They generally look laboured as they traverse party lines. Like pregnant women, they labour as they travel, but the guilt unmistakably etched into their faces as they trespass gives them away. These were never labourers of love. They never laboured to deserve their wages. They never laboured not to mislead Nigerians into labouring under the apprehension that they were in it long-term. It was all a labour for lucre after all.

As Nigerians grapple with life under a government they never really bargained for, some legislators elected on the ticket of the Labour Party have left for the ruling All Progressive Congress like rats leaving a sinking ship. They are rats — the worst kind of political vermin — but there is hardly a sinking ship to warrant the jump.
Some of them have craftily argued that the Labour Party is in crisis and warrants their decision to leave the party. But, since they opportunistically meandered their way into the National Assembly, were they not only bidding their time all before baring their true colors?

In 2022, as the 2023 general elections beckoned, the customary disarray of the Peoples Democratic Party(PDP) forced Peter Obi, their best shot at victory by far, to leave the party. His destination was the Labour Party.

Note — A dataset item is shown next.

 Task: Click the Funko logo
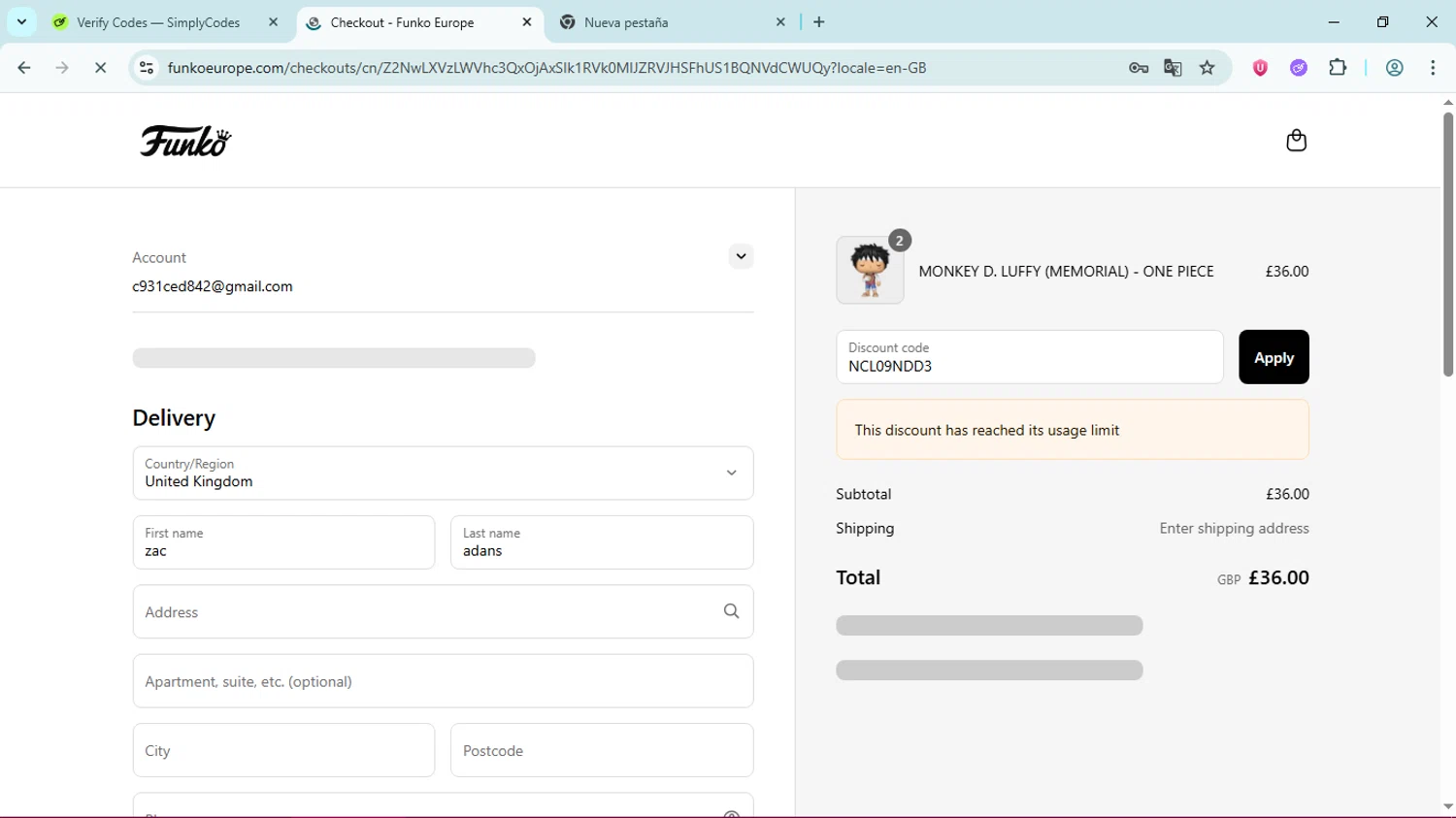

Once he pitched his tent with the party, which had languished in political obscurity for many years, his teeming supporters made a beehive for the party. With the Labour Party brought back from the dead, the ruling All Progressives Congress and the PDP got a real run for their money. Many political opportunists took notice too and developed a kind of political parasitism.

When the polls were finally conducted in 2023, Obi who contested for president came a distant third but his popularity was enough to clinch some seats for the Labour Party in other elections nationwide. Many of political neophytes who ran on the platform of the Labour Party benefited.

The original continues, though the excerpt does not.